═════ Extrait ═════

Jusqu’en 2018, aucune assurance-maladie ne faisait la distinction entre MP et MIG pour l’utilisation de ces positions. C’est alors que le couperet tombe : certains médecins praticiens se voient exiger des remboursements de plusieurs dizaines de milliers de francs pour l’utilisation des positions réservées aux MIG, qui n’avaient pourtant pas posé de problème jusque-là. Que s’est-il passé ? Il est probable que le changement de la valeur intrinsèque (VI) de la position médicale décidée en 2018 par Alain Berset (la VI passe de 0,905 à 0,930 pour les MP et de 0,905 à 0,985 pour les MIG, alors que les autres médecins spécialistes se voient diminuer leur VI au même niveau), ait permis d’identifier aisément les médecins praticiens.

Tardoc 2025, la terre promise aussi pour les médecins praticiens ?

Dans la nouvelle version du tarif médical prévue dans une année (TARDOC) figure la correction de certaines aberrations de facturation actuelles, avec la possibilité pour les MP d’utiliser les positions « statu » et « psychosocial ». Que demande le peuple, me direz-vous ? Justement de l’espoir !

Peut-être que l’ISFM aura décidé d’augmenter les chances pour les MP de pouvoir acquérir le titre de MIG par des curriculums plus souples, en accord avec la Société suisse de médecine interne générale (SSMIG) ? Peut-être que les instituts universitaires auront officialisé la possibilité pour les MP de recevoir aussi des étudiantes et étudiants au cabinet et de former des jeunes médecins ? Peut-être que les médecins praticiens pourront avoir accès à l’obtention d’un titre de formation approfondie et ne seront pas seulement soumis à l’obligation d’une formation continue d’ailleurs identique à celle des MIG ? Peut-être que les médecins praticiens seront admis à mfe au niveau suisse s’ils le souhaitent ? Peut-être que la Suisse aura compris et décidé qu’elle doit former plus de médecins et autres professionnel·les de la santé sur son sol ?

═════ Items fournis ═════

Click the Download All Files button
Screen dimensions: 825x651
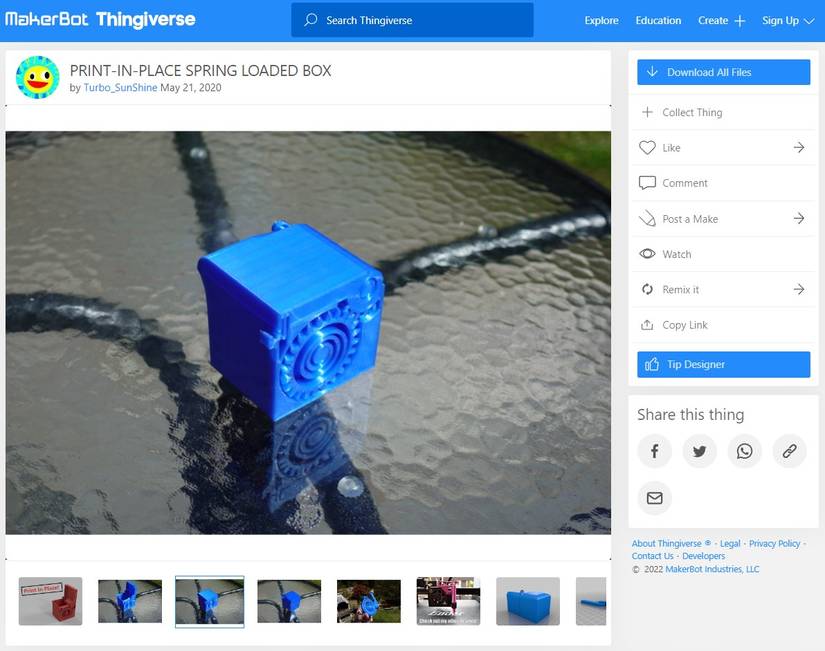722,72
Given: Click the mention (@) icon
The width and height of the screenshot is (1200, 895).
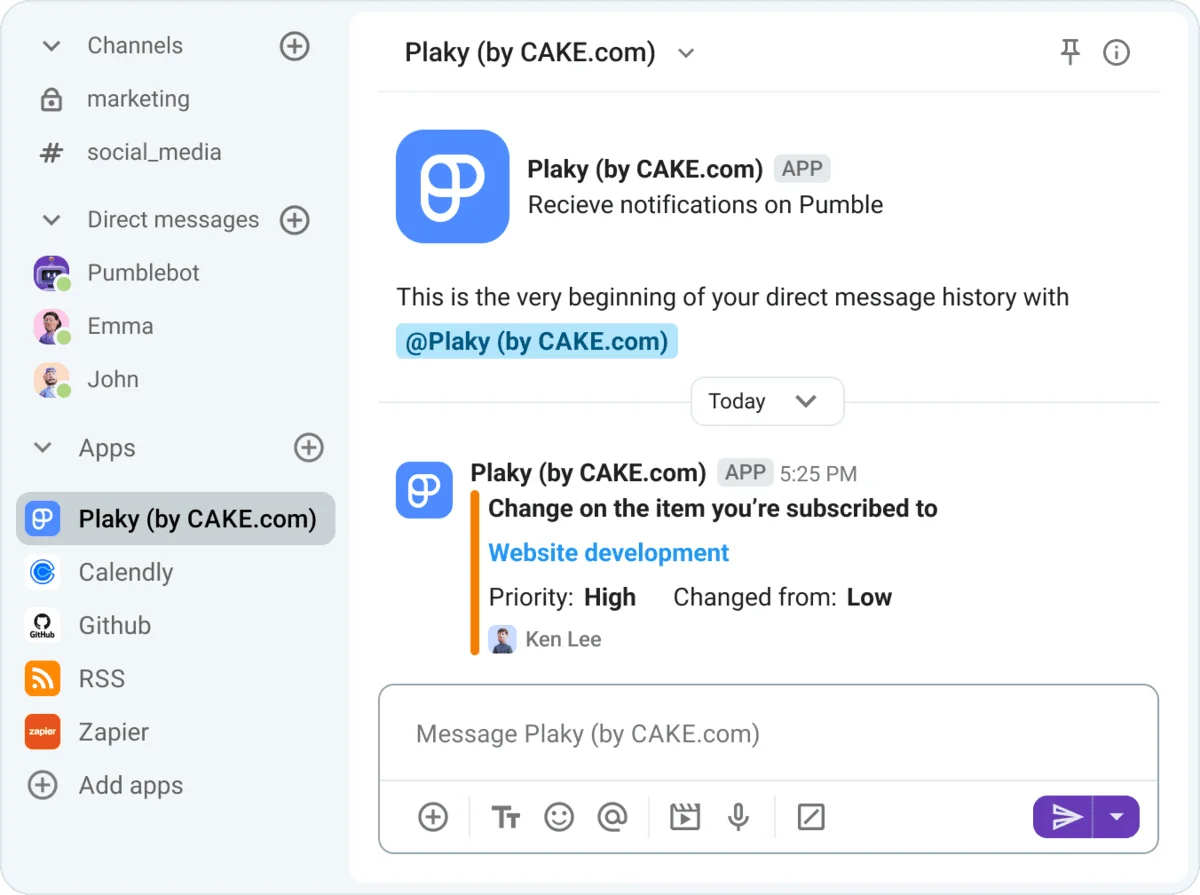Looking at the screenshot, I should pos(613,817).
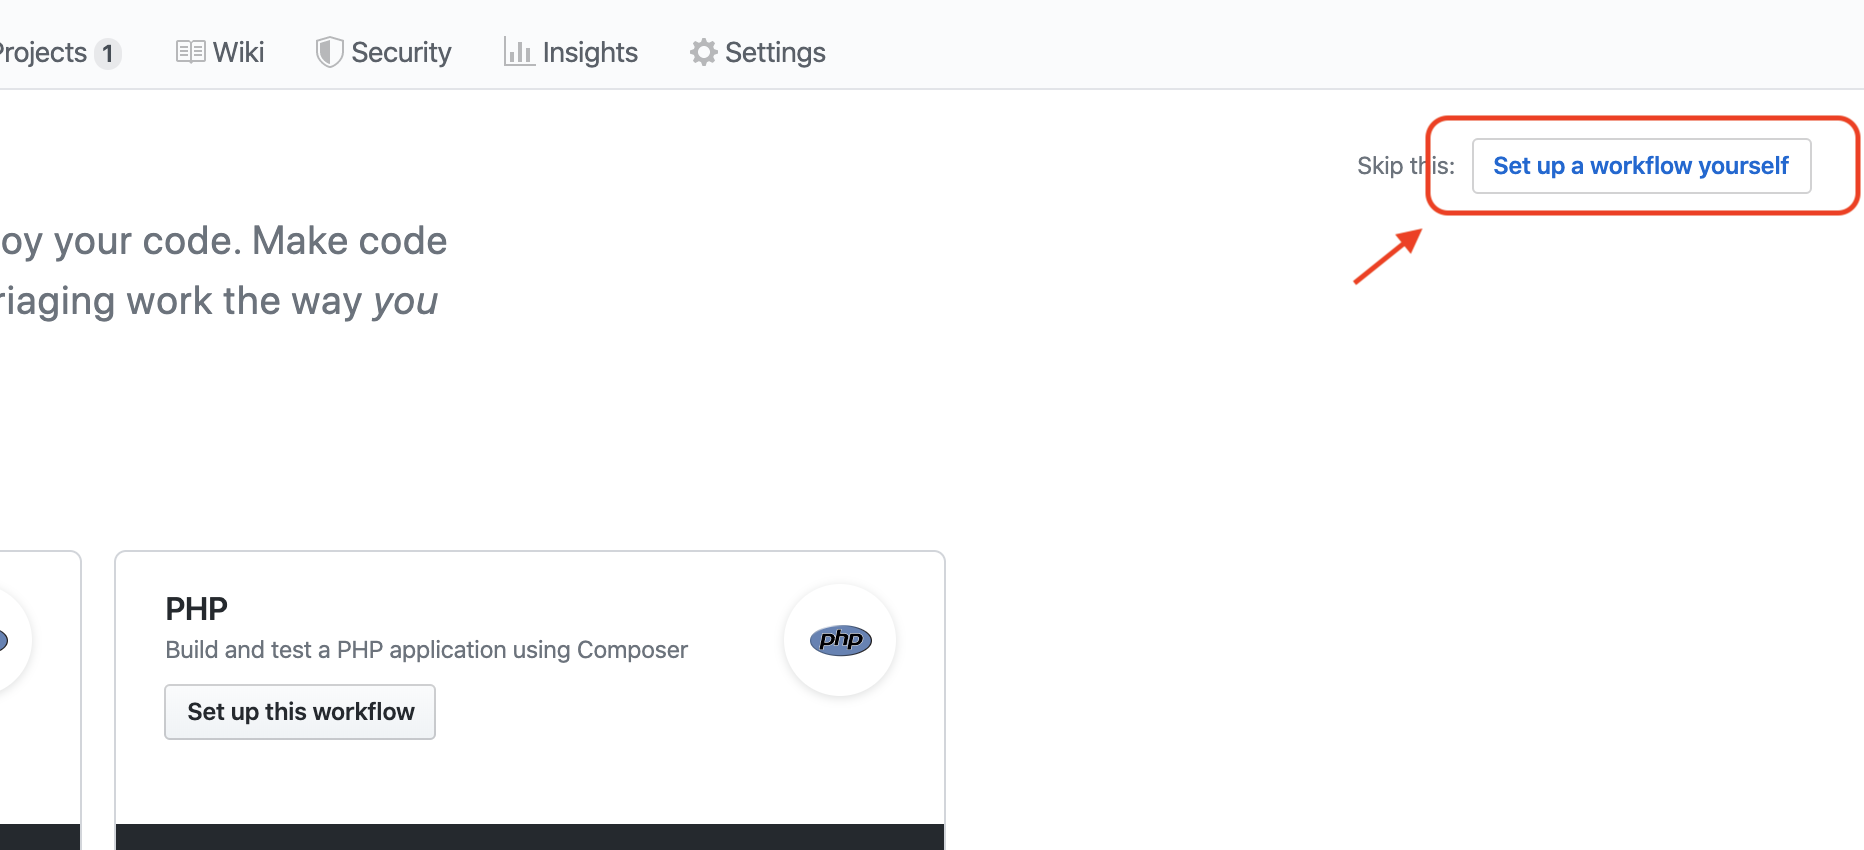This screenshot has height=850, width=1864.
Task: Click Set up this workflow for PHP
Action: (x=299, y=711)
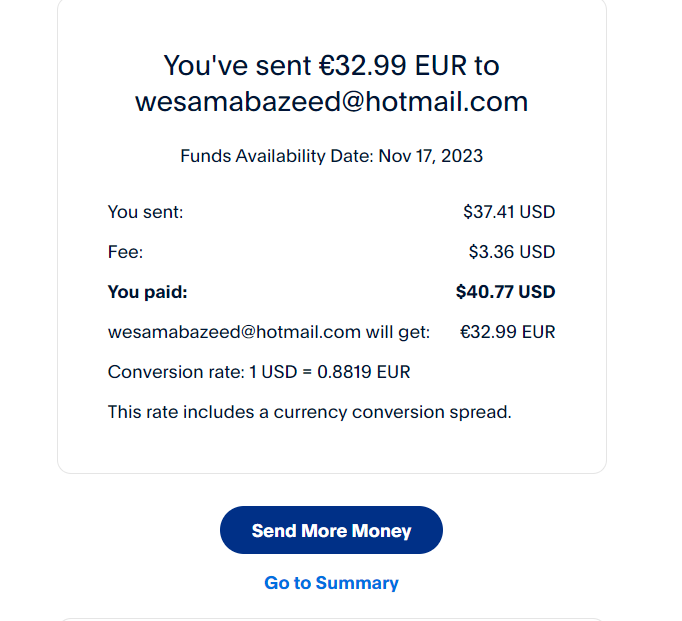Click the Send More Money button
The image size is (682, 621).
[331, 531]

═════
═════ Items fournis ═════

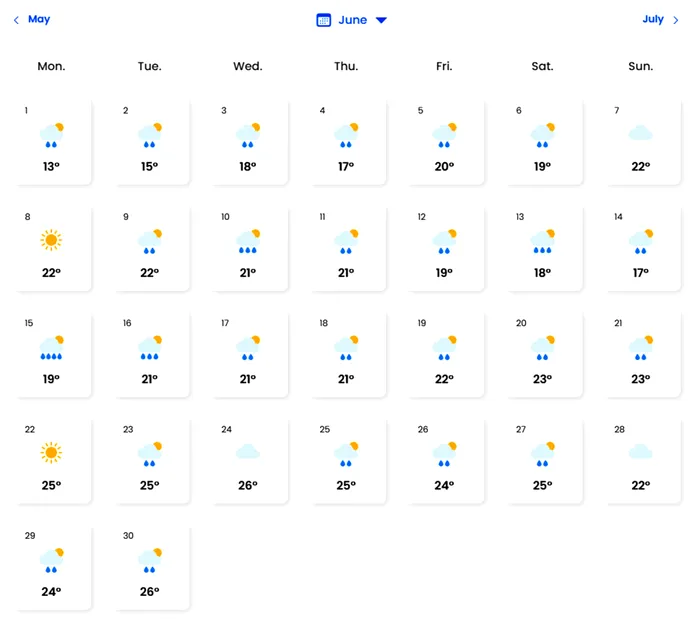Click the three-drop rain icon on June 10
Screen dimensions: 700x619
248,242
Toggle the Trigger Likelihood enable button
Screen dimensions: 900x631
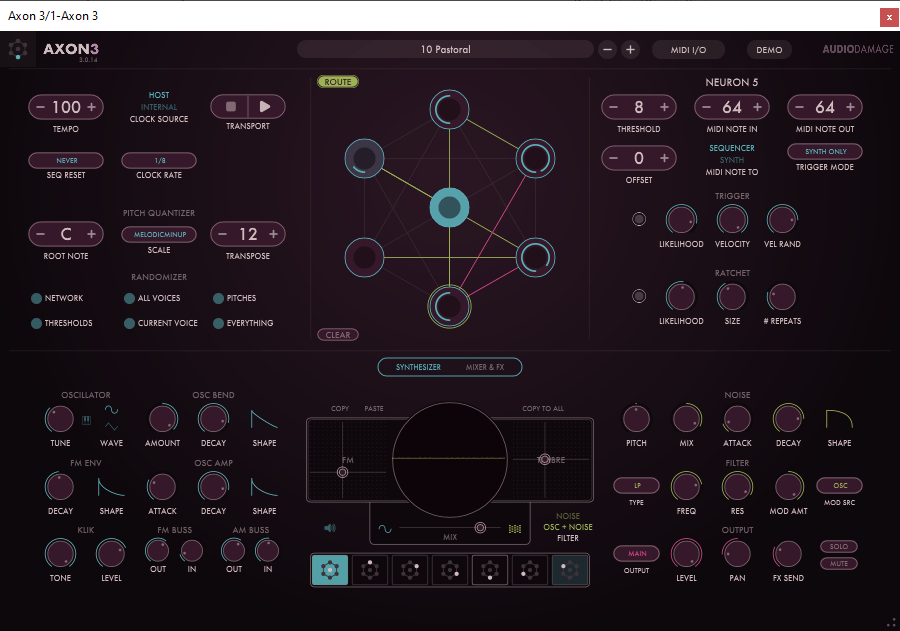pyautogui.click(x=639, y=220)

═════
═════ Items fournis ═════

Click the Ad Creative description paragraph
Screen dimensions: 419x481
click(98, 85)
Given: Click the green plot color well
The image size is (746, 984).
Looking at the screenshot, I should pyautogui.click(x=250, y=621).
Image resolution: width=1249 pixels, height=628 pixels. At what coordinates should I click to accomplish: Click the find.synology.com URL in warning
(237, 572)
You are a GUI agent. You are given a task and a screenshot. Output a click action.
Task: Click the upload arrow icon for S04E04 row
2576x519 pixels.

═════

**Consigne 1**:
Selon l'extrait, qu'est-ce qui aurait probablement permis d'identifier aisément les médecins praticiens à partir de 2018 ? Répondez en une à trois phrases.
**Consigne 2**:
Recopiez le passage de l'extrait commençant par « Dans la nouvelle » et allant jusqu'à « de l’espoir ! ».
Les items ne sont d'aucune utilité pour ce travail.

**Corrigé 1**:
Ce serait le changement de la valeur intrinsèque de la position médicale décidé en 2018 par Alain Berset. La valeur des MP et celle des MIG, toutes deux de 0,905 jusque-là, sont alors devenues différentes : 0,930 pour les MP et 0,985 pour les MIG.

**Corrigé 2**:
Dans la nouvelle version du tarif médical prévue dans une année (TARDOC) figure la correction de certaines aberrations de facturation actuelles, avec la possibilité pour les MP d’utiliser les positions « statu » et « psychosocial ». Que demande le peuple, me direz-vous ? Justement de l’espoir !